Every time I see for (var i = 0; i < array.Length; ++i)
I wonder if accessing that Length
property is slow. Should I cache it? It's comforting to know that for (int i = 0, len = array.Length; i < len; ++i)
is only dealing with local variables except on the first loop. Local variables must be faster, right? Likewise, I wonder the same thing about List<T>.Count
. I finally got around to running a test to see if caching these length properties makes any performance difference. The answers might surprise you!
The test is dead simple: loop over a 100 million element byte[]
and List<byte>
with caching and no caching of the Length
or Count
property. Here are the four loops:
// Array.Length for (var i = 0; i < array.Length; ++i) for (int i = 0, len = array.Length; i < len; ++i) // List.Count for (var i = 0; i < list.Count; ++i) for (int i = 0, len = list.Count; i < len; ++i)
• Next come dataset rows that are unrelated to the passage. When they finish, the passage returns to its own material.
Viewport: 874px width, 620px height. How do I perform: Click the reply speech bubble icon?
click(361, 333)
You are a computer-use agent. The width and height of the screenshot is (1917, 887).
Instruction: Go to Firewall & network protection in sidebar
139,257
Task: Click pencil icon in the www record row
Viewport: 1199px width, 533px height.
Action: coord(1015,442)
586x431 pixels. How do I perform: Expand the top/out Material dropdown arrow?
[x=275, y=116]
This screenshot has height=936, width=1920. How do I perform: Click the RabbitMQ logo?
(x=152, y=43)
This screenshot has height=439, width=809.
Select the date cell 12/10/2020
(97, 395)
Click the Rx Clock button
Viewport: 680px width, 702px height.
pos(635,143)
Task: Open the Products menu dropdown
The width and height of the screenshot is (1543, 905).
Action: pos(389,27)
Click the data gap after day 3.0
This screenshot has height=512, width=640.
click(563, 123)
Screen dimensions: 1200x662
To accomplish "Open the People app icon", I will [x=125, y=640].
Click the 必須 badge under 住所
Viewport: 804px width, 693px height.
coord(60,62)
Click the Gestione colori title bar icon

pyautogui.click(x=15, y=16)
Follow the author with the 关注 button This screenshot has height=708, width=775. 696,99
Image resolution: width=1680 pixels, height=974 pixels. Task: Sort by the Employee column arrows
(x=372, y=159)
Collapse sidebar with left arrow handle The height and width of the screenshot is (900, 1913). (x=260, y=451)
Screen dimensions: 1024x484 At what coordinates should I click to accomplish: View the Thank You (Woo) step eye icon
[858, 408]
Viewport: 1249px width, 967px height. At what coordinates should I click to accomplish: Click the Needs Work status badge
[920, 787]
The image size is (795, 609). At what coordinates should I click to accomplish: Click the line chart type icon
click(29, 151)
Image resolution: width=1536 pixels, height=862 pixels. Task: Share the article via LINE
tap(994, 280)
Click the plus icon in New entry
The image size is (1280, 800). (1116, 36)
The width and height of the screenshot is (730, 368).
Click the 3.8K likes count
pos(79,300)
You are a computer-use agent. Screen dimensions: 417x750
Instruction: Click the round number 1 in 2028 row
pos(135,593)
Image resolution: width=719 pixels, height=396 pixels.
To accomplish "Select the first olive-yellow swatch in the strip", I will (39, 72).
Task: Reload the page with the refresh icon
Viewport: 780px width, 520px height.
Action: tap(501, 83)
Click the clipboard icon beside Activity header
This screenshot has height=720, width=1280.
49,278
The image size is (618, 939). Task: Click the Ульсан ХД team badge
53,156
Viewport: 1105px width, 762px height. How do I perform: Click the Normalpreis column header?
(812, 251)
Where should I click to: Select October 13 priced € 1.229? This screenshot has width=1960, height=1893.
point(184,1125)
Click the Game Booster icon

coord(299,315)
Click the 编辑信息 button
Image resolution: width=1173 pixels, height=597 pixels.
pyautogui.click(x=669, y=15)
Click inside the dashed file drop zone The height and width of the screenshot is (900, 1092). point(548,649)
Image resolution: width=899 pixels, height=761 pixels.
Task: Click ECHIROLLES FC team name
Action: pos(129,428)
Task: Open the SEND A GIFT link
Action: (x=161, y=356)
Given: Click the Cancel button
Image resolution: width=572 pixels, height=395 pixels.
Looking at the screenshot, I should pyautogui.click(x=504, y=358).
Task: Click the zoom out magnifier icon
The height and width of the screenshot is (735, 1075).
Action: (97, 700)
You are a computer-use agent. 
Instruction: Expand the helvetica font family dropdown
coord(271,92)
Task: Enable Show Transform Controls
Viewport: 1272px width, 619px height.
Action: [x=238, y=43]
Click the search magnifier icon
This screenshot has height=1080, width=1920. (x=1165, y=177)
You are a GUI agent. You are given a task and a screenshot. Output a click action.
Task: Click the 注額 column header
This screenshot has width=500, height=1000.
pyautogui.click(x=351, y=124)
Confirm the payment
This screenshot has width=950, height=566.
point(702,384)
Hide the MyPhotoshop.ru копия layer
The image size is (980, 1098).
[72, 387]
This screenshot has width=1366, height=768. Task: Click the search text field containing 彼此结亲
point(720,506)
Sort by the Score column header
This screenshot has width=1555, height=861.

But first, let's decompile the Array
and List<T>
classes to see how these properties are implemented in Unity's mscorlib.dll
. What do they do? First, here's Array.Length
:
public int Length { [ReliabilityContract(Consistency.WillNotCorruptState, Cer.Success)] get { int num = this.GetLength(0); for (int i = 1; i < this.Rank; i++) { num *= this.GetLength(i); } return num; } } [MethodImpl(MethodImplOptions.InternalCall)] public extern int GetLength(int dimension); public int Rank { [ReliabilityContract(Consistency.WillNotCorruptState, Cer.Success)] get { return this.GetRank(); } } [MethodImpl(MethodImplOptions.InternalCall)] private extern int GetRank();
So Length
calls the native (C code) GetLength
function. It also calls the Rank
property which calls the native GetRank
function, just in case this is a multi-dimensional array. This means that getting the Length
property involves calling three C# functions and two C functions. Will that make Length
expensive or is there some special handling for arrays that speeds this all up? We'll see in a minute when we performance test it.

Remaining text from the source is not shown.